チェコ下院選挙(定員200)が10月3、4日に実施された。アンドレイ・バビシュ前首相率いる中道右派野党ANO 2011(ANO)が80議席を獲得し、改選前の71議席より伸ばして、再び第1党となった(添付資料表参照)。一方、市民民主党(ODS)、キリスト教民主連合=チェコスロバキア人民党(KDU=CSL)、TOP 09の中道右派与党3党の連合「SPOLU(『共に』の意)」の獲得議席数は52で、改選前の71議席より大きく後退した。また、与党第2の勢力である中道右派の市町村長・無所属候補者連合(STAN)の獲得議席数は22で、同様に、改選前の33議席より後退する結果となった。チェコ海賊党(2025年2月17日付地域・分析レポート参照)は、前回(2021年)の選挙でSTANと連合を組んで臨み、連立与党の一角を占めていたが、その後2024年9月に与党から離脱。今回単独で選挙に臨んだ結果、議席を改選前の4議席から18議席に増やして躍進した。ナショナリズム勢力としては、「自由と直接民主主義の党(SPD)」が獲得議席数15にとどまり、前回の20議席より減らした。一方、2017年に結成された新党のモータリスト(オート)が13議席を獲得し、初めて議会入りを果たした。

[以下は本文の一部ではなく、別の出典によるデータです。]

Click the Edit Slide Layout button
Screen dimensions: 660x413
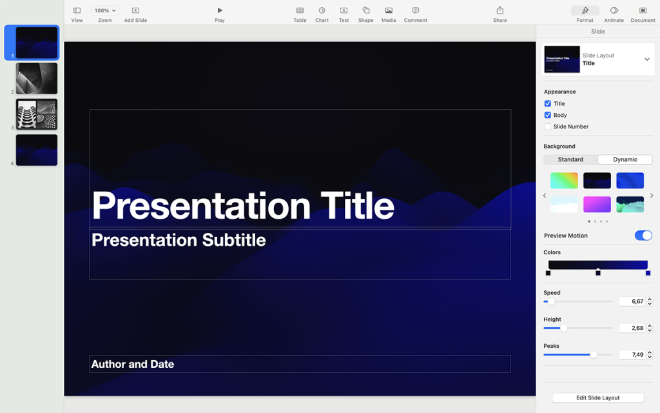pyautogui.click(x=597, y=398)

投票率は68.95%で、前回の65.43%を上回り、2002年以降に実施された下院選挙の投票率の最高記録を更新した。

ANOのアンドレイ・バビシュ党首は10月4日、開票後の記者会見で、組閣の可能性に関して、単独政権成立を目指して、SPDやオートの協力を求める意思を表明した。ただし、両党とも閣外協力ではなく、内閣への直接関与を望むことを明言していることから、交渉が難航する可能性もある。ANOは、公約の中で「チェコファースト」を掲げ、EUのグリーン・ディールの撤回を目指すとし、またユーロ導入を実施しないことを断言している。一方、EUおよびNATOの加盟国のステータスを維持することに疑問の余地はないとしている点で、EUやNATOからの脱退に関する国民投票の実施を主張するSPDとは一線を画している。また、オートが公約に掲げている「4年以内の均衡予算達成」について、ANOのバビシュ党首が不可能と発言するなど、オートも政策面でANOと相違があることから、各党がどこまで譲歩に応じるかが注目される。

チェコの憲法では、大統領が首相を任命し、組閣を委任することを定めている。ペトル・パベル大統領は10月6日、下院の議席を獲得した全党の党首との個別会談後の記者会見で、「ANOとSPD、オートの3党を基盤として、新内閣が発足し得る」と述べ、同3党による組閣の可能性が高いことを示唆した。